In retrospect, say specialists in the field, it shouldn't have come as a great surprise. The expectations were too high, the trials involved people whose cancers had already formed elaborate blood vessel networks and more work was needed to determine the best doses and targets and in what combinations with other medicines the drugs worked best.

Nature of treatment

It also had something to do with the nature of the treatment. Most traditional cancer treatments, such as chemotherapy, deliver a toxic punch on cancer cells that makes their effect readily measurable.

But anti-angiogenesis agents are designed to quietly interrupt a molecular process that leads to cancer development or growth. It's not always easy to know if they're working — they may not shrink a tumor immediately but instead slow its growth or stop it from spreading.

That's what Avastin has done for Ciro Treviño, a 51-year-old Edinburg school administrator with stage 4 colon cancer. M.D. Anderson put him on Avastin and chemotherapy in August and the disease has stabilized.

"I'm very happy with it," said Treviño, whose wife's research on the Internet alerted him to anti-angiogenesis when he first received a cancer diagnosis in 2003. "I've had very few side effects and I've been able to maintain a high quality of life."

'Living proof'

Another M.D. Anderson patient, John Brooks, flew from his home in Arizona to the Orlando ASCO conference Sunday to meet with Herbst, Folkman and other doctors about his next line of treatment.

Diagnosed with sarcoma in 1988, he calls himself "living proof that anti-angiogenesis isn't a failed experiment." He is the only surviving patient from one of Folkman's original drug trials.

Although M.D. Anderson was involved in only one of the Avastin studies presented at ASCO, it probably conducts more anti-angiogenesis research than any other institution, including lab work or trials on an alphabet soup of experimental agents such as BAY 43-9006, AGO 13736 and AZD 2171. In one year alone, 2002, the National Cancer Institute awarded it more than $9 million for anti-angiogenic research.

Among the drugs being tested by M.D Anderson is thalidomide, the morning-sickness reliever that caused birth defects in the 1950s.

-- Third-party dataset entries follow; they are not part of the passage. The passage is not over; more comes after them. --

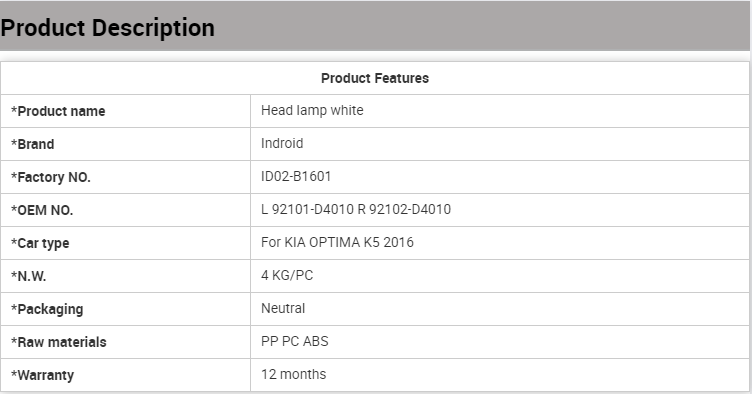Image resolution: width=752 pixels, height=394 pixels.
Task: Click the *Car type label
Action: (x=40, y=243)
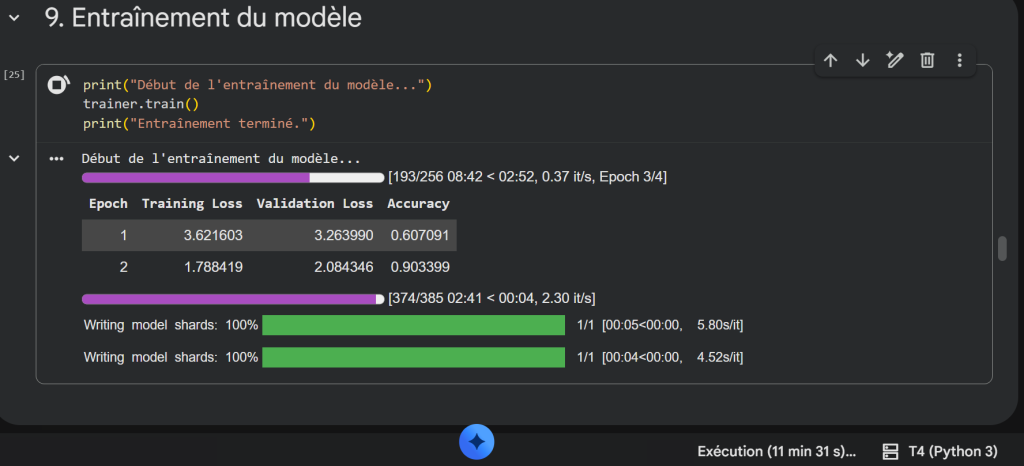Click the vertical scrollbar thumb on the right
The height and width of the screenshot is (466, 1024).
point(1002,248)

Only in the mid-1990s did researchers wonder if the very quality that damaged the growth of limbs in developing babies might be helpful in preventing tumors from promoting blood vessel formation. It's being tested for prostate cancer, multiple myeloma, brain and ovarian cancer.

Shark cartilage

Another involves shark cartilage, one of the most-hyped natural products of the 1990s. Shark cartilage belongs to a class of anti-angiogenesis drugs that are designed to directly "kill" the blood vessels that feed tumors, unlike Avastin and most under testing that block the signals cancer cells send to lure blood vessels.

M.D. Anderson is leading a nationwide Phase III lung cancer trial of a product extracted from shark cartilage.

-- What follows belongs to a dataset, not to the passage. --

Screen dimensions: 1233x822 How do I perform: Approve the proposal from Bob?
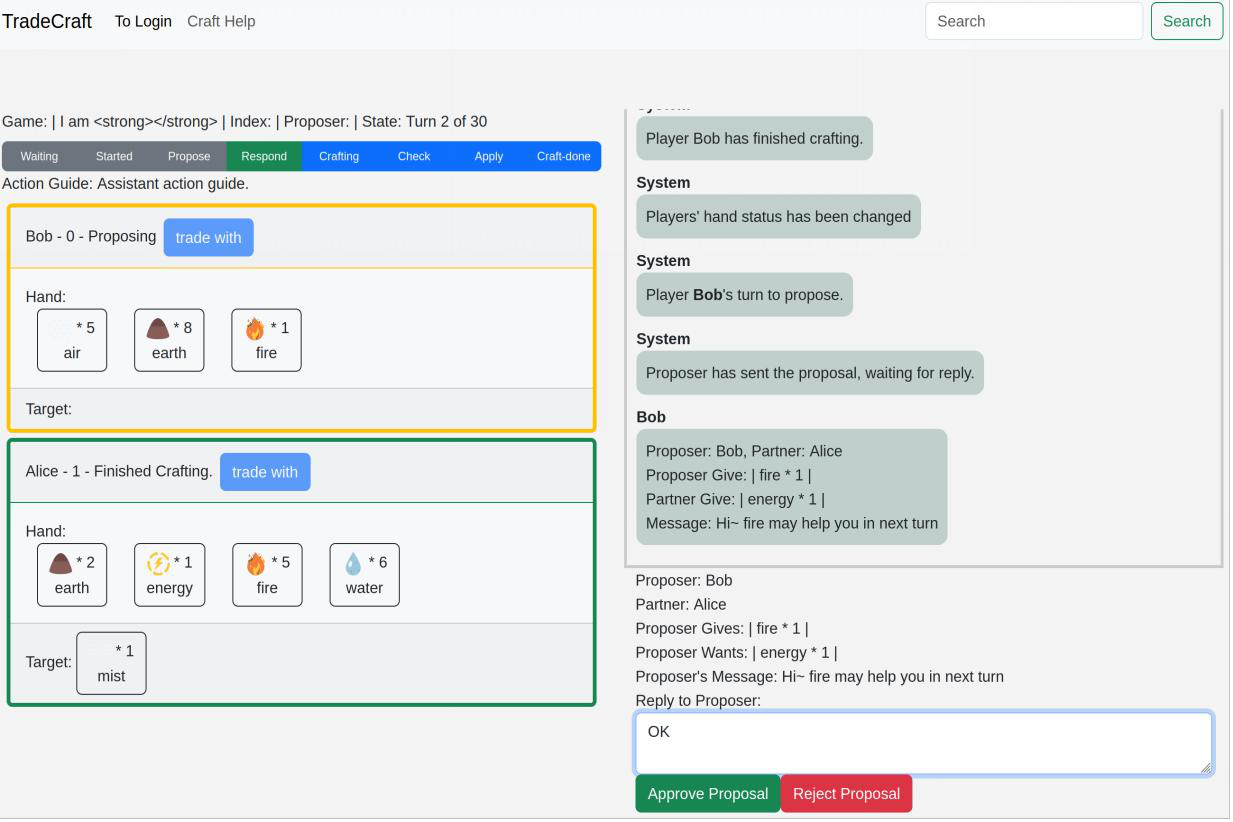707,794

Still, anti-angiogenesis has a long way to go. Researchers only recently recognized that blood vessels are not uniform and generic, like plumbing in a house, but strikingly different and particularly unusual in tumors. That may explain why even Avastin only benefits some patients.

Though it doesn't have the debilitating side effects that characterize chemotherapy, anti-angiogenesis drugs can have serious drawbacks.

Avastin, for instance, can cause blood clots that lead to strokes or fatal bleeding in the lungs.

The lung cancer study presented at ASCO included eight deaths from such bleeding, even though a third of people with the type of lung cancer targeted were eliminated because they were considered at-risk.

Confident of progress

But Herbst, noting how new anti-angiogenesis agents are better than the original ones, is confident the drugs will be perfected as research progresses.

He foresees them being used in conjunction with not just chemotherapy, but other smart drugs, as well as surgery and radiation, until perhaps one day anti-angiogenesis drug "cocktails" are all that's needed.

"Thanks to the recent successes, I think there's great excitement now about anti-angiogenesis,"said Dr. Lee Ellis, an M.D. Anderson professor in the departments of surgical oncology and cancer biology. "The mood change has been huge."